Anime

Metal Skin Panic: MADOX-01 Anime Review

MADOX-01 is a short, straightforward, wish-fulfillment mecha anime that lasts just long enough to not overstay its welcome.

The titular MADOX with a bunch of ordinance.

The premise of MADOX-01 is straightforward enough to easily fit on the back of a VHS tape box. Military contractor develops prototype powered armor for military experiments. After a car accident following a transport from a field test the armor gets lost and ends up in the apartment of a military otaku, who ends up putting off the powered armor without figuring out how to take it off first. Can the corporation who built it get the suit back before it gets blown up by the loose cannon American Marine Tank commander? Can the otaku get the suit off before he gets blown up? And can he meet with his girlfriend to reconcile on time!

That is exactly enough plot to drive about 50 minutes of anime, including opening and closing credits. The comedy beats generally work pretty well with exactly one shot of fanservice (the MADOX-01 suit blows through a bath-house for about 3-4 seconds, you don’t see anything and neither does our otaku protagonist Kouji) and it’s basically a setup for a joke about Kouji running into problems with not being able to get out of the suit when he tries to eat.
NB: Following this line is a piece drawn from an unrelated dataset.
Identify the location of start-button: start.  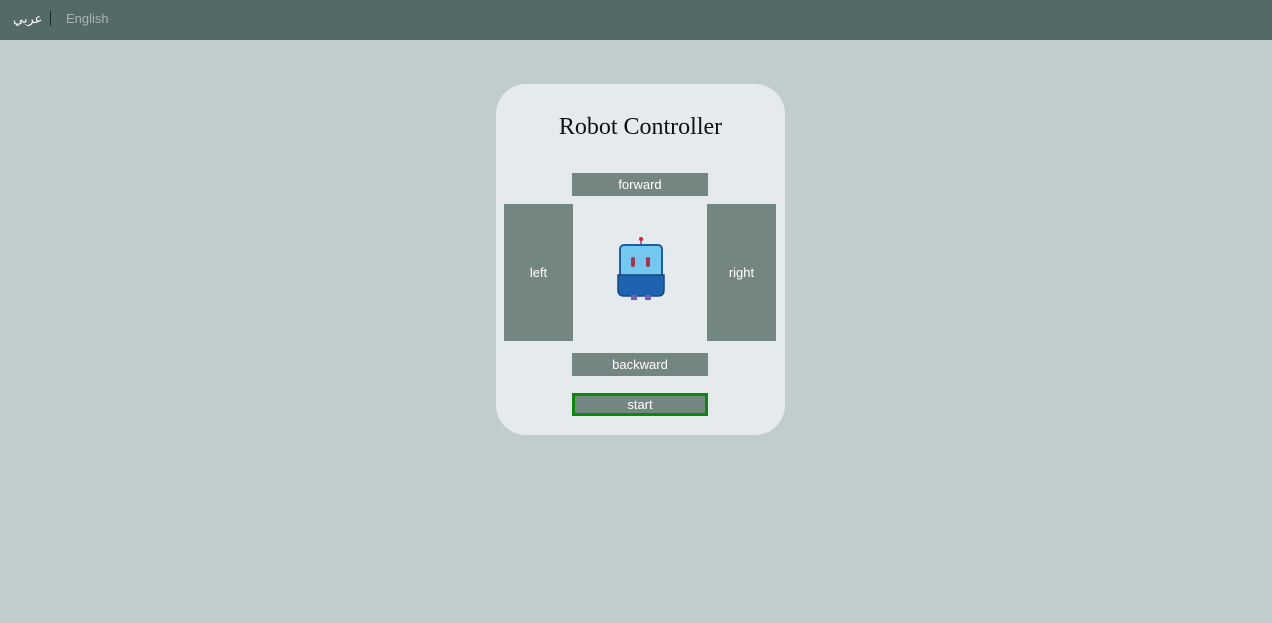
(640, 404).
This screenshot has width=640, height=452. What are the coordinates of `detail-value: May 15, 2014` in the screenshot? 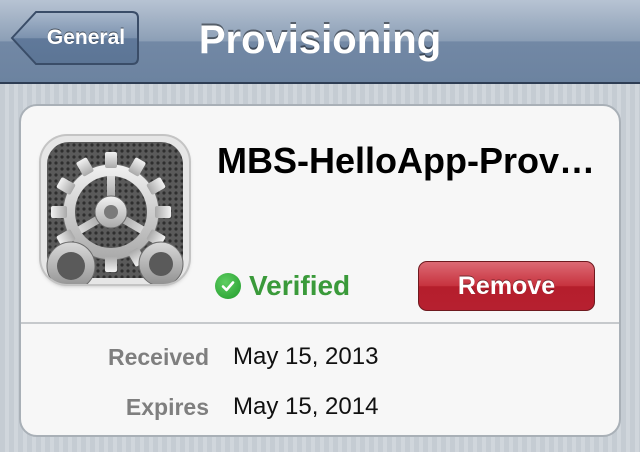 It's located at (306, 406).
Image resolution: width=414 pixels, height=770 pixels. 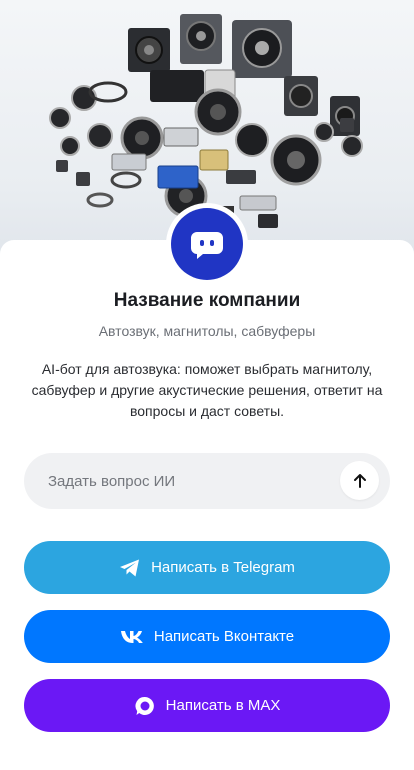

There’s no graphic violence at all, the body count is in the single digits with no on camera dead people. No people actually get injured in the action. Hell, if it it wasn’t for two shots of people giving the finger, this would be a current PG. Not PG-13. Not 1980s PG. Current PG. You could probably show this in Cartoon Network’s original after-school Toonami block with no edits save for the two middle fingers.

It’s not without some stylistic faults. The faces in the character designs don’t quite look right. They remind me a lot of Peter Chung – but without the rest of Chung’s character designs. It’d be like if you had a Yoshiyuki Sadamoto face on a Akira Toriyama body. It doesn’t mesh.

The writing of the women in the show’s cast is kind of mixed. On the one hand, Eriko Kusumoto, the designer of the MADOX, is a well written character, with her own character motivations and goals. They’re not completely independent from a male character’s – she wants to find and recover the MADOX before Kilgore does because she wants to retrieve it intact and without causing harm to the project. That said, Kilgore is basically the walking embodiment of toxic masculinity and institutionalized misogyny, and the film is well aware of that, so it’s not particularly a big strike against the film in that regard.

It’s just that Eriko isn’t the lead – Kouji is. Ultimately, the climax of the film isn’t Eriko taking on Kilgore one-on-one and proving that she’s the better pilot (though technically she already did that in the film’s opening at the field test). It’s Kouji overcoming Kilgore so he can reunite with his girlfriend and tell her that he wants to stay in a relationship with her, even if she’s going to end up studying abroad for 3 years.

This is aggravated by the fact that Kouji’s girlfriend, Shiori, has almost no other traits aside from “1) Kouji’s girlfriend,” “2) Is going to study in the UK for 3 years,” and “3) Her father doesn’t approve of their relationship because Kouji isn’t rich.” She has barely any lines outside of a couple flashbacks, several of which are just her saying Kouji’s name. She’s basically a human McGuffin.

That said – the film isn’t bad, and it’s helped by the filmmakers knowing that they basically have less than an hour of plot and don’t even bother padding the film. It makes for the kind of OVA that probably couldn’t exist these days, outside of something funded by Kickstarter, instead needing at least enough material for a feature film, if not 13 episodes of TV.

I do think this is worth picking up on DVD – I don’t know if it got a Blu-Ray release in Japan, and at the film’s length, I also don’t know if this will get a Kickstarter re-release by AnimEgo, unless they find another short thing to bundle with it. But what we do get is worth picking up on DVD.

That said, the show is very much out of print, with no English DVD releases available. Plenty of import model kits, and an import laser-disk release, but I can’t find a DVD release (even an import) available through Amazon, RightStuf, or eBay. So, if you want to pick this up – keep your eyes open in convention dealers rooms, or maybe call the Bentenmaru or Arcadia.